Exercice court A: Relevez toutes les dates complètes (jour, mois et année) qui figurent dans le texte sur la liberté des funérailles.
Exercice court B: Veuillez restituer à l’identique le passage du texte sur la liberté des funérailles qui s’ouvre sur les mots contenant « À l’époque, l’enterrement » et se clôt sur « de sépulture légal. ».
Exercice court C: Pour chacune des affirmations suivantes, dites si elle concorde avec le texte sur la liberté des funérailles, en répondant par oui ou par non et en citant les mots décisifs du texte : (i) la loi a été promulguée le 15 novembre 1887 ; (ii) le maire peut vérifier auprès de l’autorité religieuse que le défunt appartenait bien à la confession revendiquée ; (iii) l’article 3 de la loi consacre la faculté pour chacun de donner un caractère civil ou religieux à ses obsèques.

##### Texte de lecture #####

À l’époque, l’enterrement civil et la crémation, qui se développaient à l’étranger, étaient des moyens d’affirmer et d’afficher son hostilité envers l’Église. Une loi garantissant la liberté de déterminer le caractère civil ou religieux des obsèques devint alors nécessaire. Celle-ci fut promulguée le 15 novembre 1887 (JO, 19e année, n° 314, 18 novembre 1887).
Originellement conçue pour protéger le choix du caractère civil des funérailles, la loi des 15 et 18 novembre 1887 consacrait également la liberté pour chacun de décider du lieu et du mode de sa sépulture, ouvrant la voie à la reconnaissance de la crémation comme mode de sépulture légal.
La concrétisation de la volonté du défunt est malgré tout mise à mal, non seulement parce que l’exercice de la liberté des funérailles est délicat à rapporter (seul le formalisme du testament garantit le respect des dernières volontés) mais parce que cet exercice est encadré par le nécessaire respect de l’ordre public, limitant considérablement le choix du défunt sur le lieu, le mode et le caractère civil ou religieux des obsèques.
La loi des 15 et 18 novembre 1887 dispose dans son article 2 qu’"il ne pourra jamais être établi, même par voie d’arrêté, des prescriptions particulières applicables aux funérailles, en raison de leur caractère civil ou religieux", et dans son article 3 elle consacre la faculté pour chacun de donner un caractère civil ou religieux à ses obsèques.
Mais, il n’a pas toujours été aisé de préserver la liberté religieuse et de faire respecter le principe de laïcité de l’espace cemeteral et du service public funéraire. L’appartenance religieuse du défunt peut s’exprimer dans le déroulement des obsèques et il a d’ailleurs été jugé qu’en l’absence de volonté expresse manifestée par ce dernier, la famille pourra enterrer le défunt selon les rites de la religion à laquelle il appartenait sans pour autant que le maire puisse vérifier auprès de l’autorité religieuse que le défunt appartient bien à la confession revendiquée (TA Grenoble, 5 juillet 1993, n° 922676, Epx Darmon, JCP G 1994, n° 4, I, 22 198). Se pose alors le problème de la preuve de la volonté du défunt et de la survenance possible d'une contestation de la part des proches.

##### Données enregistrées #####

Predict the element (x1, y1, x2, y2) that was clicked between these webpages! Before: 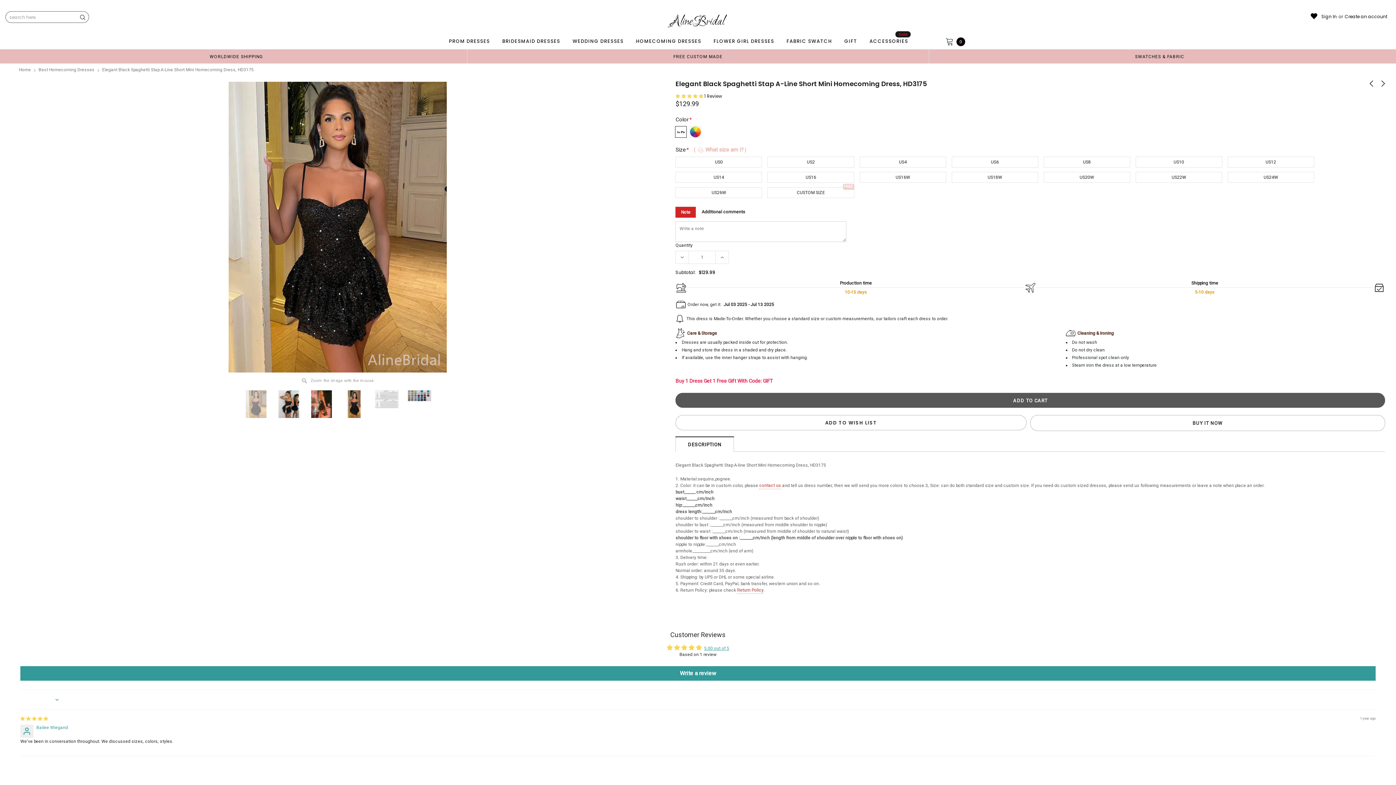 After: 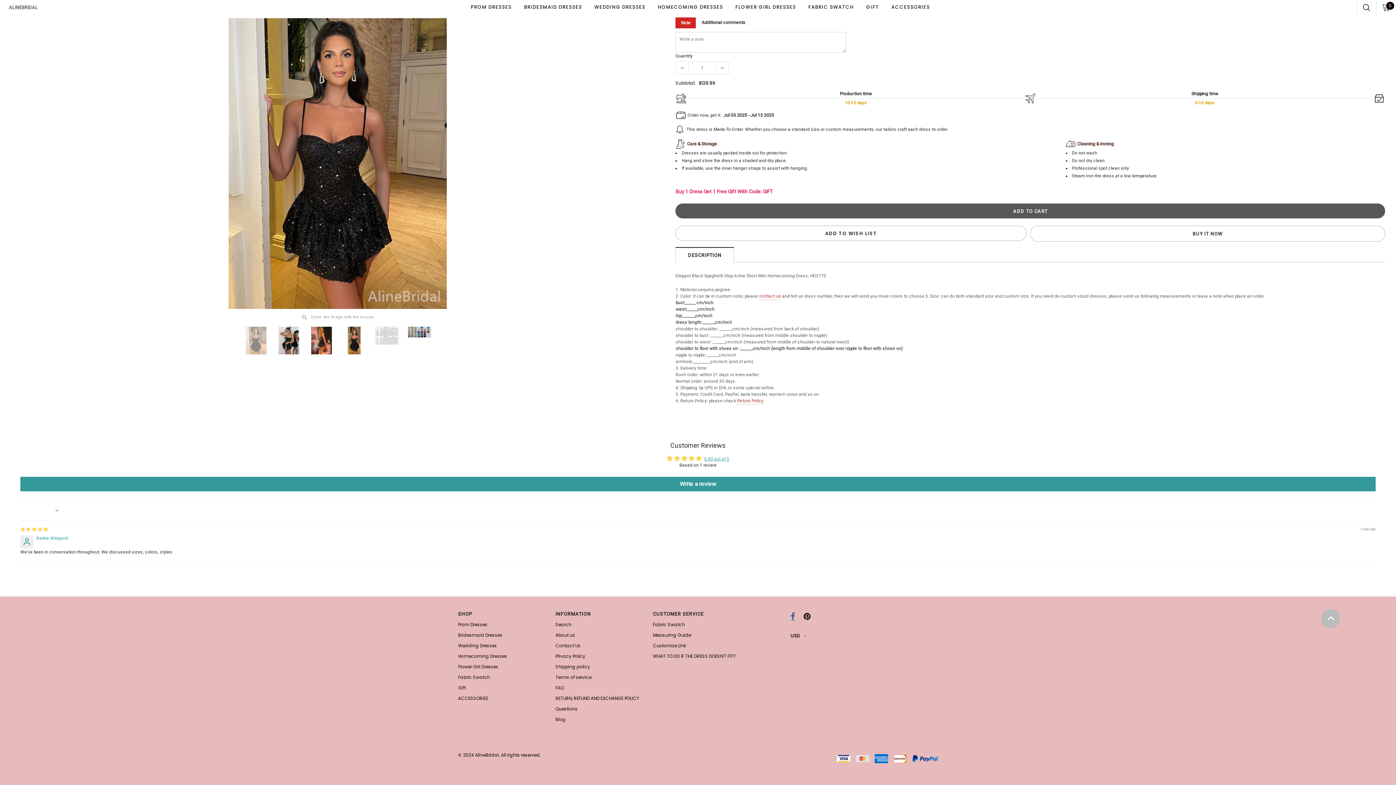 Action: bbox: (790, 778, 795, 786)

#####

Résultat obtenu A: 15 novembre 1887, 18 novembre 1887, 5 juillet 1993

Résultat obtenu B:
À l’époque, l’enterrement civil et la crémation, qui se développaient à l’étranger, étaient des moyens d’affirmer et d’afficher son hostilité envers l’Église. Une loi garantissant la liberté de déterminer le caractère civil ou religieux des obsèques devint alors nécessaire. Celle-ci fut promulguée le 15 novembre 1887 (JO, 19e année, n° 314, 18 novembre 1887).
Originellement conçue pour protéger le choix du caractère civil des funérailles, la loi des 15 et 18 novembre 1887 consacrait également la liberté pour chacun de décider du lieu et du mode de sa sépulture, ouvrant la voie à la reconnaissance de la crémation comme mode de sépulture légal.

Résultat obtenu C:
(i) Oui : « Celle-ci fut promulguée le 15 novembre 1887 »
(ii) Non : « sans pour autant que le maire puisse vérifier auprès de l’autorité religieuse que le défunt appartient bien à la confession revendiquée »
(iii) Oui : « dans son article 3 elle consacre la faculté pour chacun de donner un caractère civil ou religieux à ses obsèques »